Most of the players deemed it an honor to be one of the few to play the professional game. There were fewer players in every sports league and it was more difficult to make the pros.

Today, top players are identified at a young age. By the time they are ready to leave the seventh grade, they are identified and actively recruited by top high school programs.

In this city, where recruiting in the public schools is frowned on, the top parochial school programs, such as Christ the King, often actively recruit top middle school prospects. It has not been unknown for schools to place a student in a home nearby the school to procure a top prospect.

The players are told that they are special. They are pampered by the schools, given full scholarships, easy programs, and a safety net that other students do not often enjoy.
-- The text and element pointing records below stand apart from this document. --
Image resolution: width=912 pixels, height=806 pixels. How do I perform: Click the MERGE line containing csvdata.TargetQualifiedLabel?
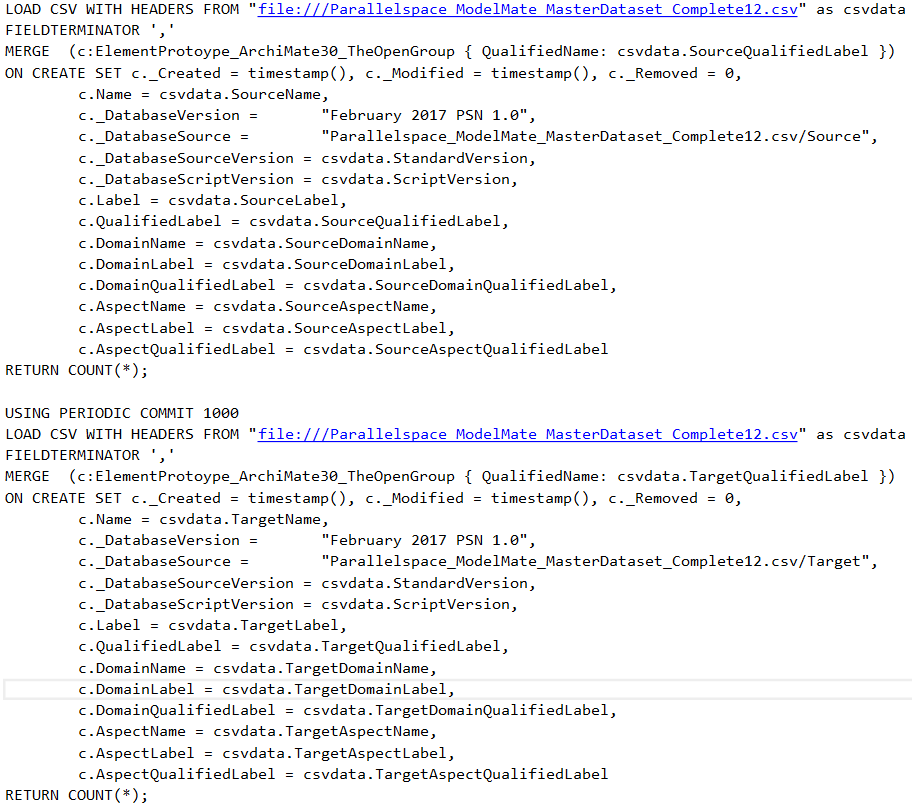tap(450, 477)
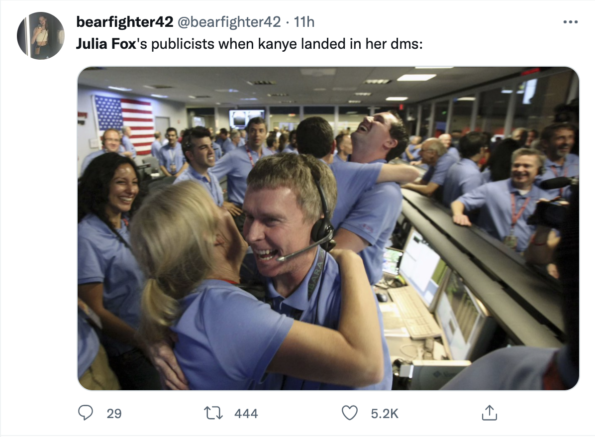Viewport: 595px width, 437px height.
Task: Click the wall-mounted screen in the photo background
Action: (247, 119)
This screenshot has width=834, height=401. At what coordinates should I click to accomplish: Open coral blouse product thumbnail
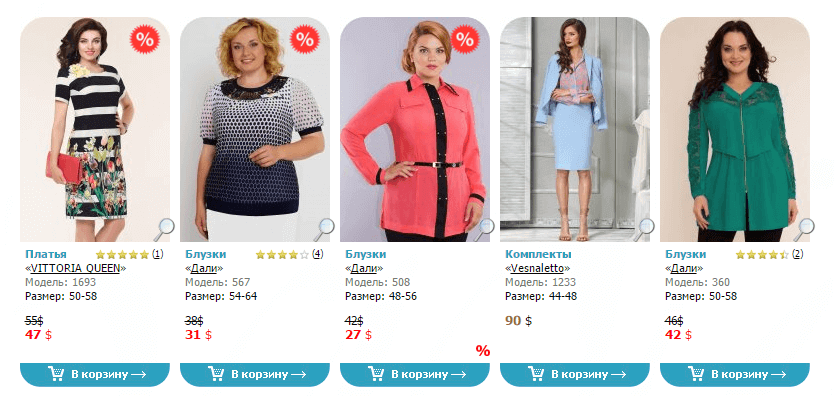[x=415, y=129]
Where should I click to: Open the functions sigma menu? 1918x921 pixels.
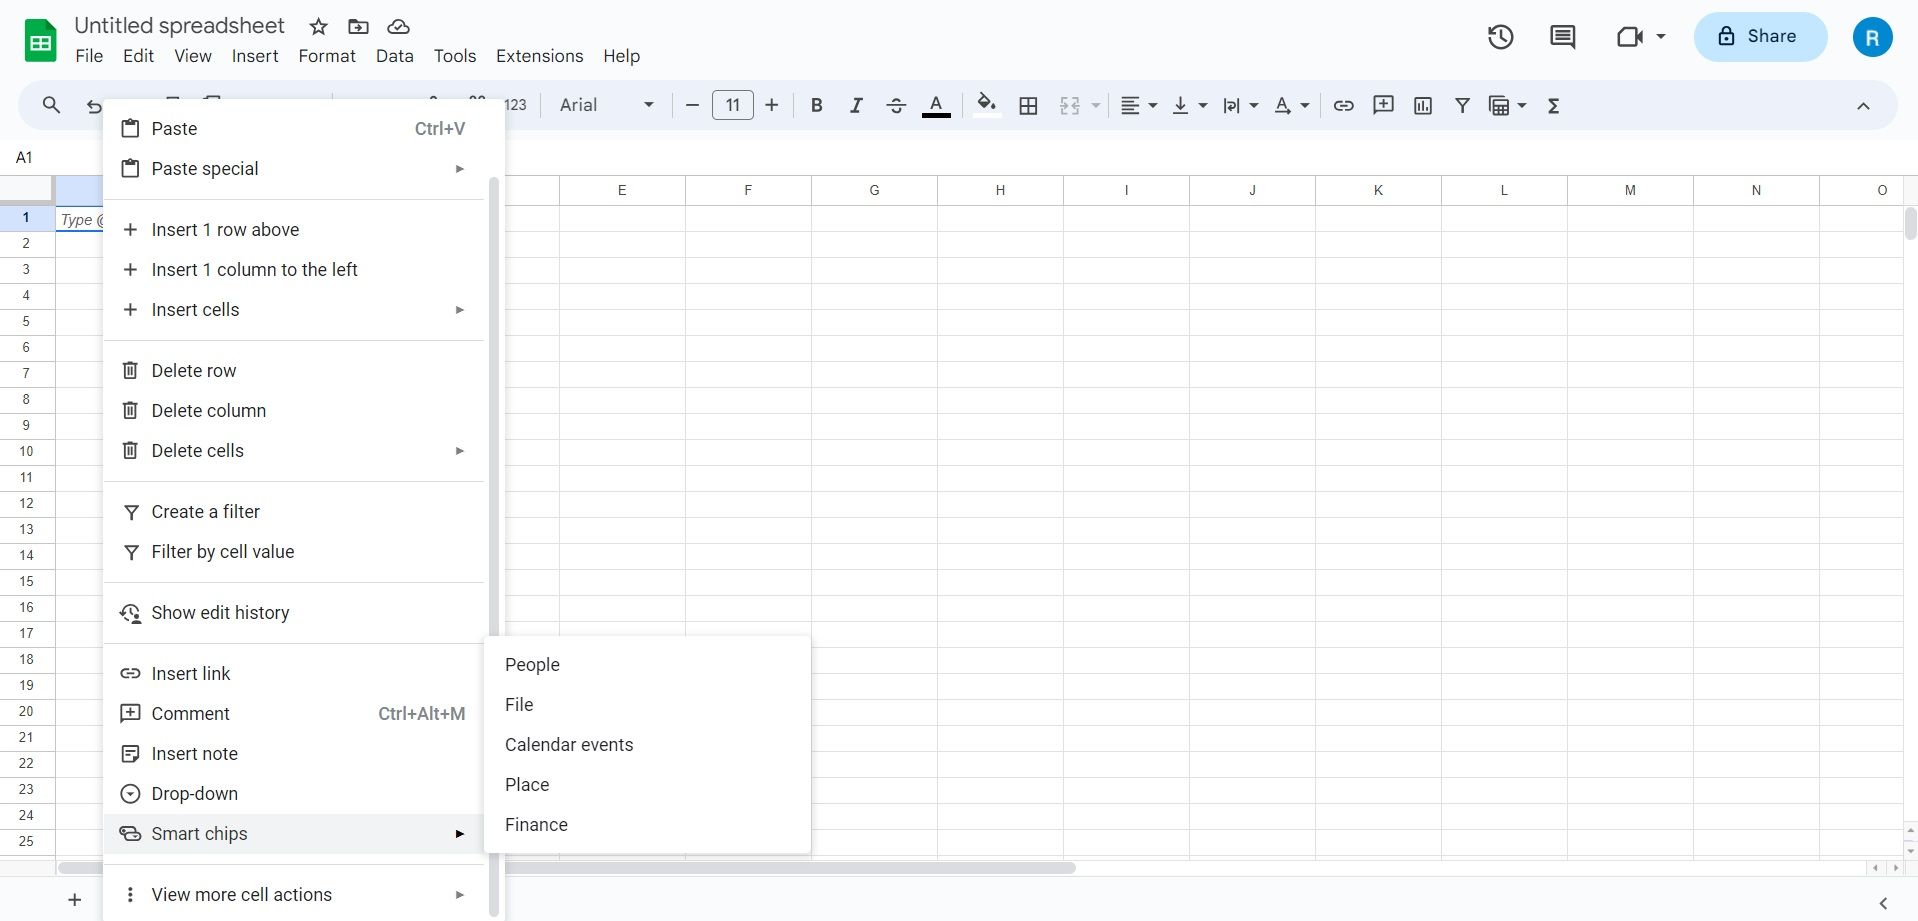pos(1553,105)
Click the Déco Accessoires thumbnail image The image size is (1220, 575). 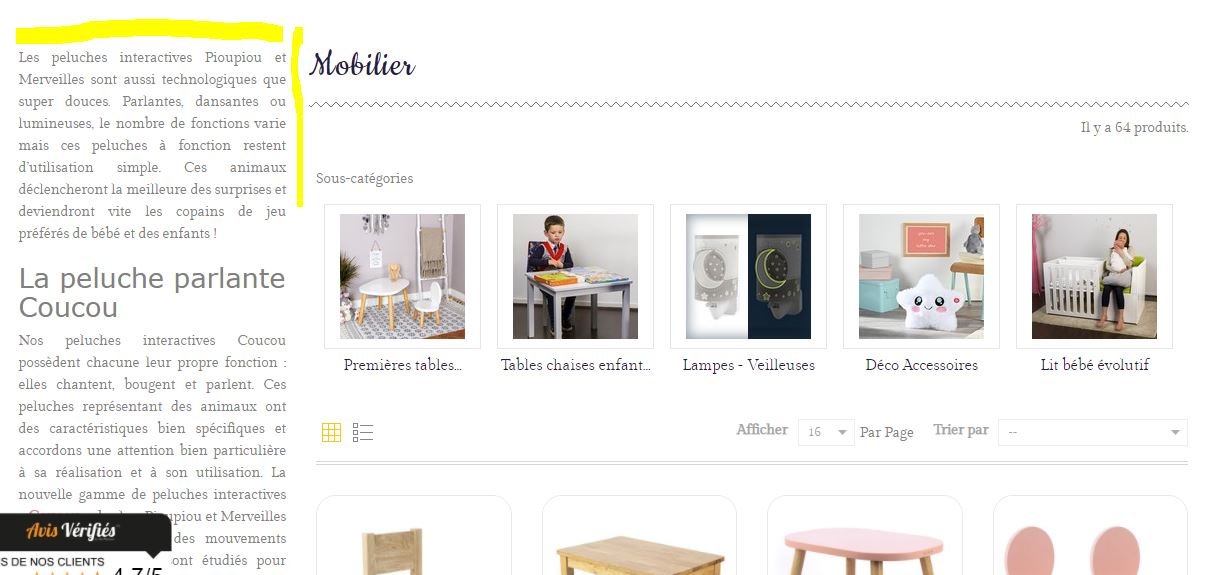tap(921, 276)
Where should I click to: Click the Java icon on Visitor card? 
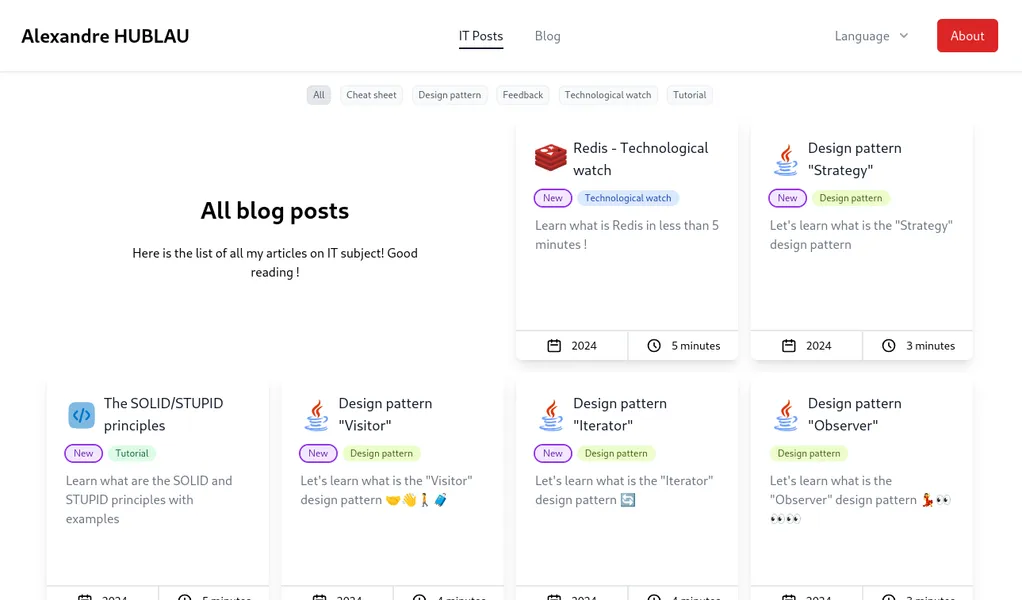pos(316,415)
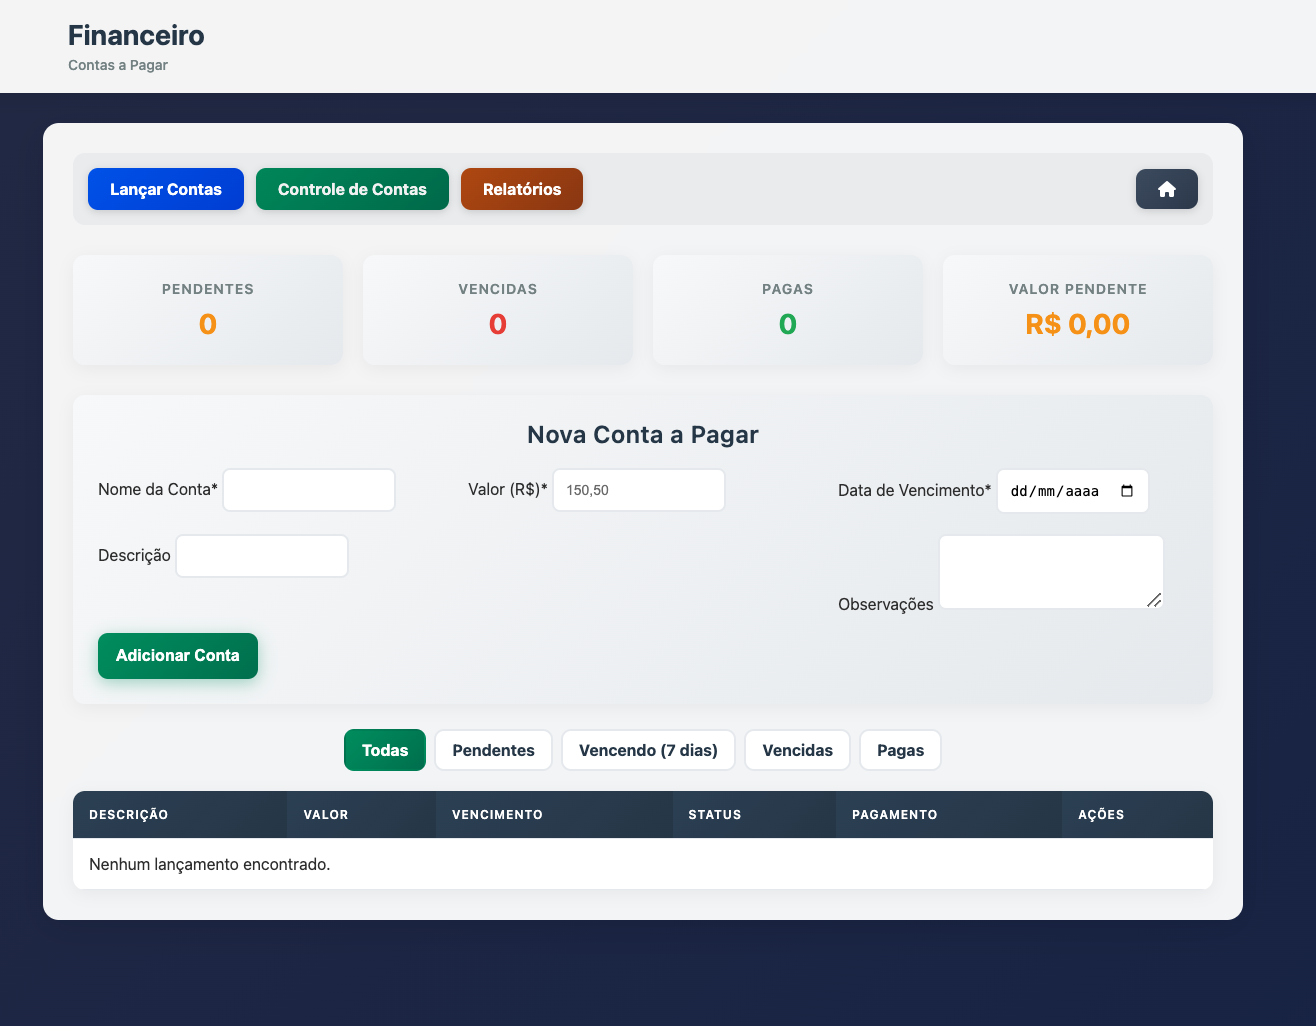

Many of them begin to believe the hype, to think that they are above the behavior demanded of mere humans.

College recruiting programs are even more aggressive. Players are provided with trips to the campus, meals, transportation, members of the opposite sex to keep them company, promises of money, glory and playing time.

It is often more than an eighteen-year-old can handle.

Athletes in top college programs seldom see school during the season. They are given "tank" courses, provided with test answers, have papers written for them, live in separate facilities and are treated like demigods on campus.

They truly believe two things: That they are above the law and that they are destined for big professional bucks.They are ready to fall.

Many college athletes are already, in fact, professionals in the sense that they are being paid in different ways for playing a game.

Perhaps, that fact should be realized and scholarship athletes should be treated as professionals. At the same time, they should be constantly reminded that they are not above the law, that the law will eventually catch up with them and that they will then be playing in the penal league rather than in the pros.